Traverser le miroir et pouvoir en revenir, telle est la tentative désespérée du musicien épuisé. Selon ce qu’il va y trouver derrière, il en reviendra plus aguerri que jamais ou alors dilué dans les ondes premières. La curiosité semble être un moteur précieux pour retrouver une mobilité pulsionnelle et renouer avec ce qui s’est désintriqué dans cet âpre combat intérieur.
« La fonction de créateur est de passer au crible les éléments qu’il en reçoit, car il faut que l’activité humaine s’impose à elle-même ses limites. Plus l’art est contrôlé, limité, travaillé et plus il est libre. » (Stravinski, 1942/2011, p105)
La double bataille du musicien en surmenage
Dompter toutes ces motions pulsionnelles contraires paraît être un défi permanent pour l’artiste.
« Or l’art est le contraire du chaos. Il ne s’abandonne pas au chaos sans se voir immédiatement menacé dans ses œuvres vives, dans son existence même. » (Stravinsky, 1942/2011, p69)
L’équilibre entre toutes ces forces intérieures est fragile. Le musicien réalise sa prophétie en incarnant qui il se pense être. Il ne recule pas devant les difficultés, parfois il les devance puisqu’elles appartiennent à son parcours. Repousser les limites sans briser les remparts est un enjeu majeur pour le musicien.
« Nous fouillons donc dans l’attente de notre plaisir, guidés par notre flair et soudain nous nous heurtons à un obstacle inconnu. Nous en éprouvons une secousse, un choc et ce choc féconde notre puissance créatrice. » (Stravinski, 1942/2011, p99)
L’art de créer se nourrirait ainsi de ce qui s’oppose à lui.

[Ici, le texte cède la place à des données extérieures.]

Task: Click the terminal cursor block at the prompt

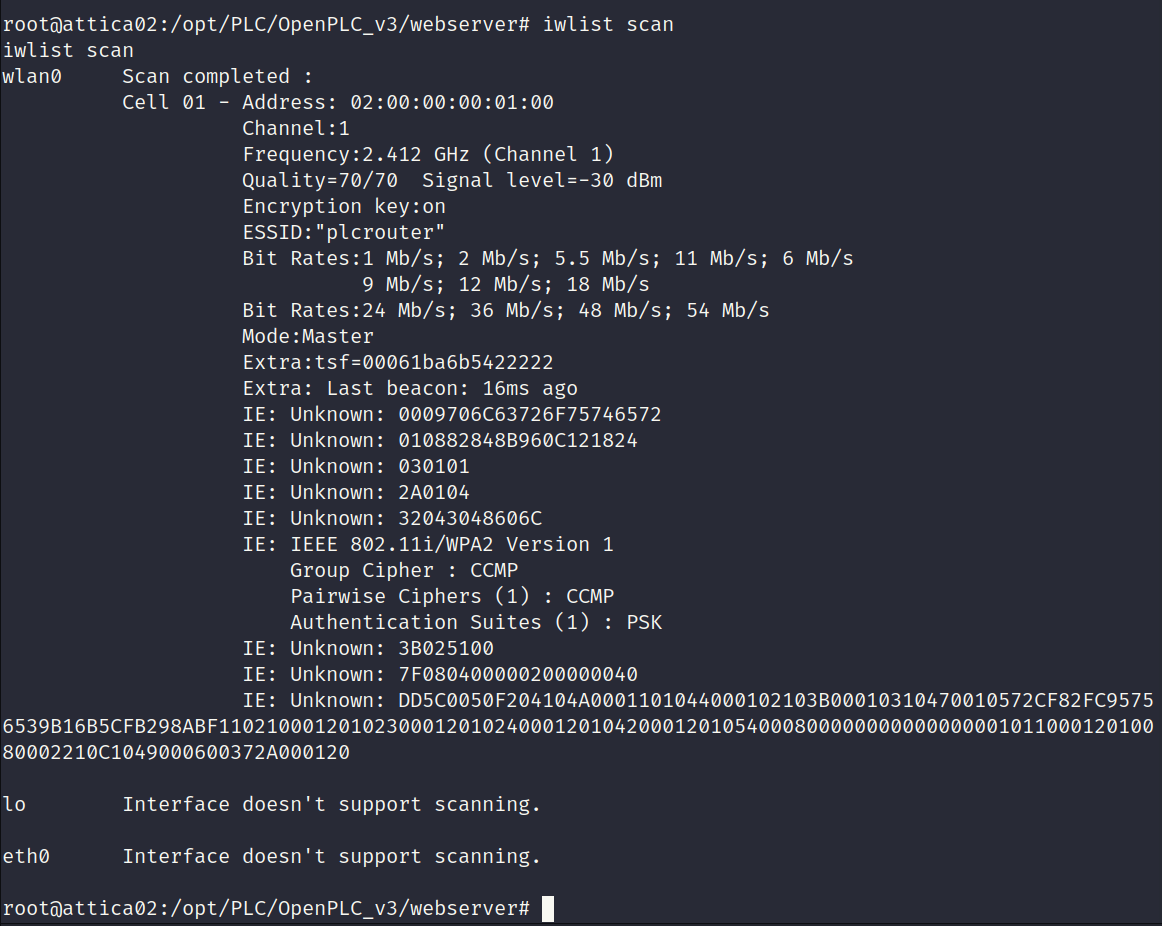Action: tap(548, 909)
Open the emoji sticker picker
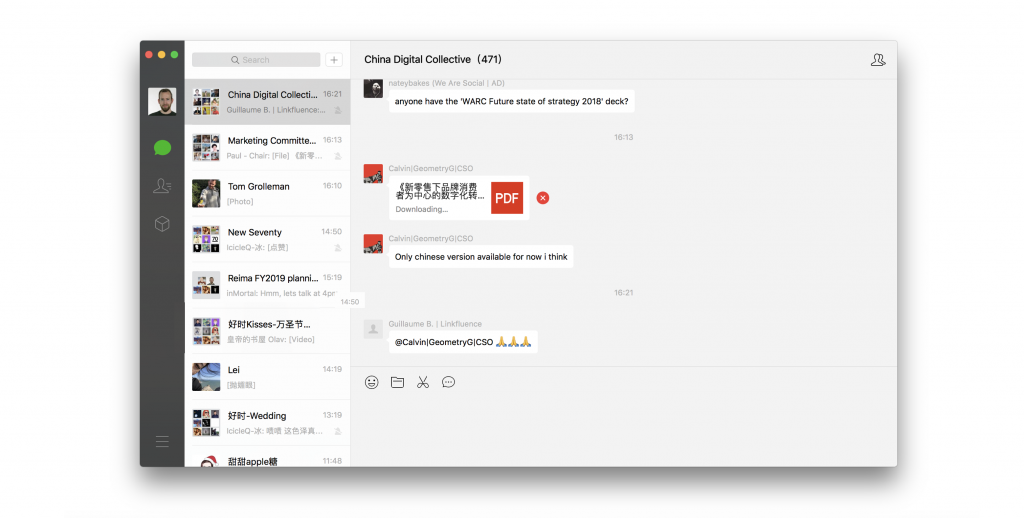 372,382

La lutte se superposerait alors au combat intérieur qui se joue déjà. Le musicien en burn-out semble porter en lui cette double bataille qui l’a menée à son épuisement.
La complexité du trouble et la longue durée avant le rétablissement du sujet découlent de ces processus tant internes qu’externes qui se confrontent. Les motions pulsionnelles qui y sont à l’œuvre semblent venir d’en deçà du stade du miroir. Sur les rives des « confins de l’être » décrits par De M’Uzan, le musicien exténué a perdu ses contours. Faire face à son double falsifié en le rencontrant à nouveau permet de mesurer l’archaïsme des mouvements psychiques en jeu. Il peut aussi représenter la poncture dans cet « enfer de la créativité » (De M’Uzan, 2008/2016, p.35) par où le sujet peut trouver le moyen de se ressaisir. La capacité à s‘appréhender dans toute sa multiplicité peut-être une des voies de résolution envisageables.
Le musicien surmené pourrait ainsi puiser dans ce miroir traversé un nouvel élan pour se réinventer lui-même.